Available data:

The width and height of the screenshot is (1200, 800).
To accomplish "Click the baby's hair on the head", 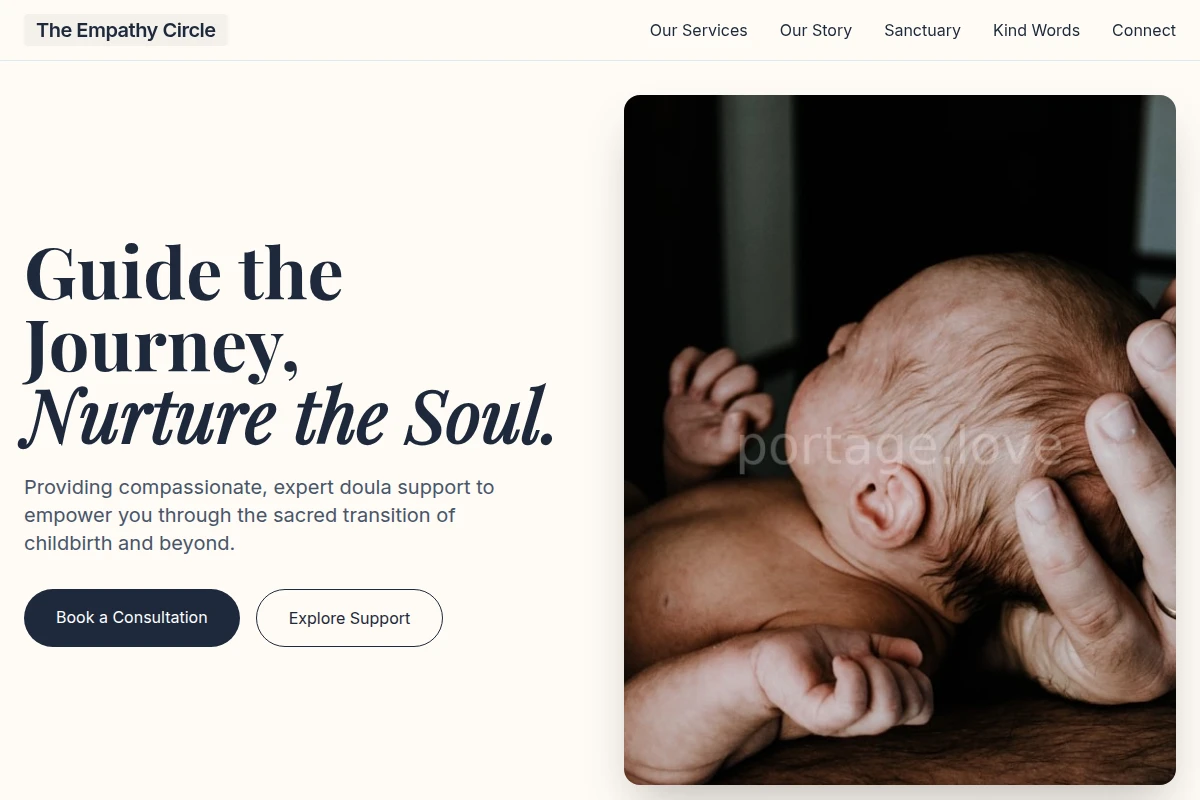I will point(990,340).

---

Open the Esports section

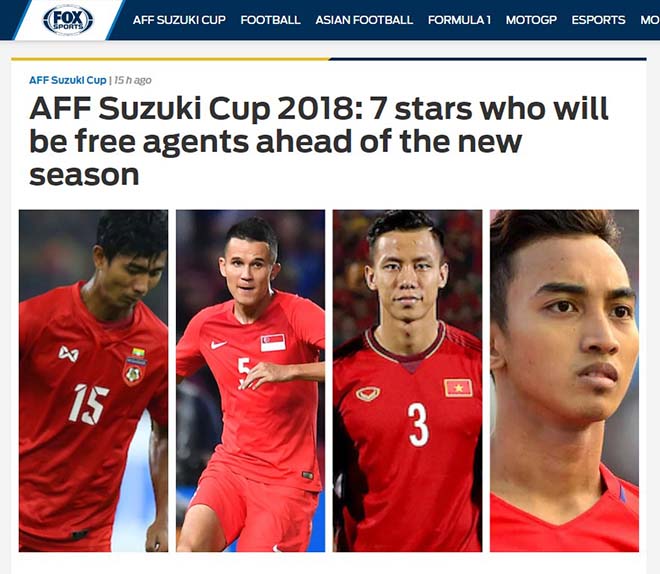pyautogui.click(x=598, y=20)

---

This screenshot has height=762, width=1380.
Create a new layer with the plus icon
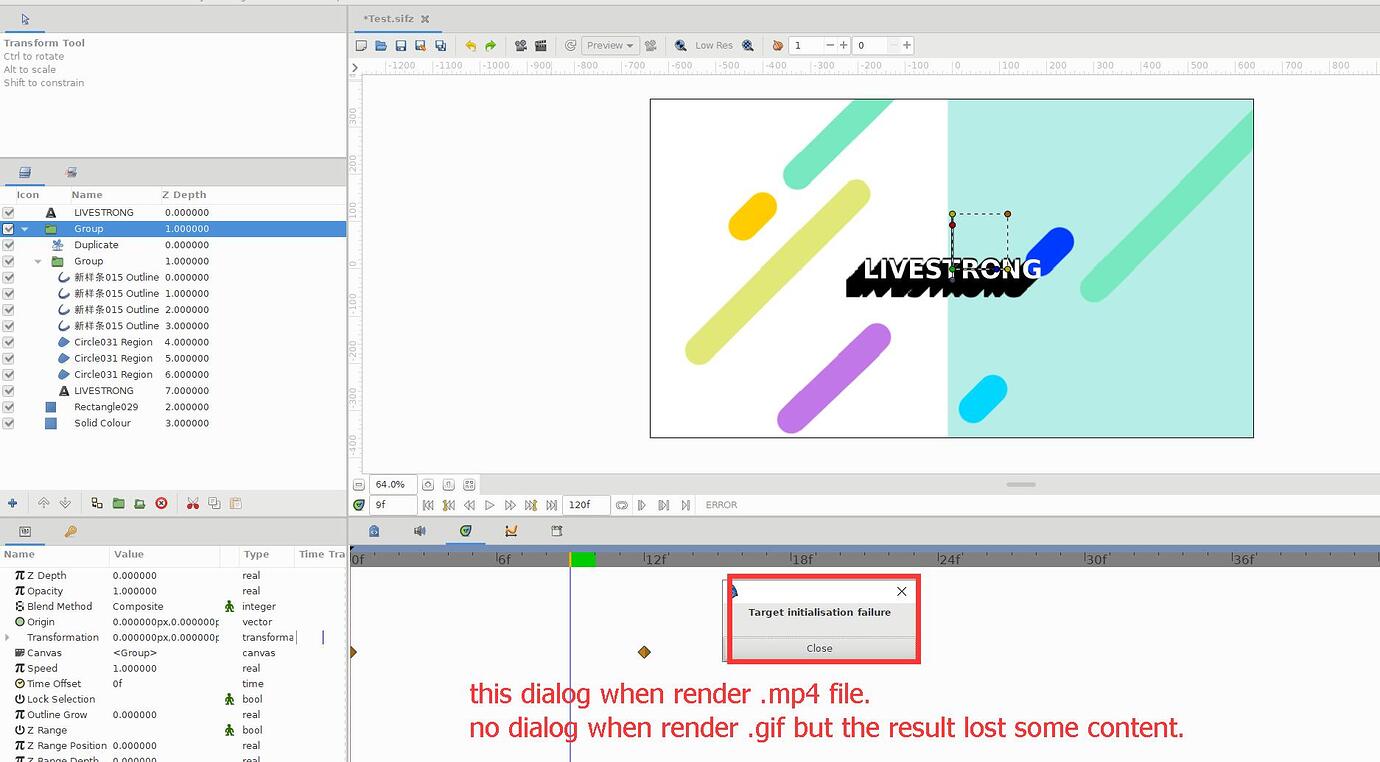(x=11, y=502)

Given exercise:
Transcribe everything from the line containing "This screenshot has height=762, width=1380." down to the line containing "(x=11, y=502)", including both of those lines, from the listing above. Leave the pictures out of your answer.

Output for this exercise:
This screenshot has height=762, width=1380.
Create a new layer with the plus icon
(x=11, y=502)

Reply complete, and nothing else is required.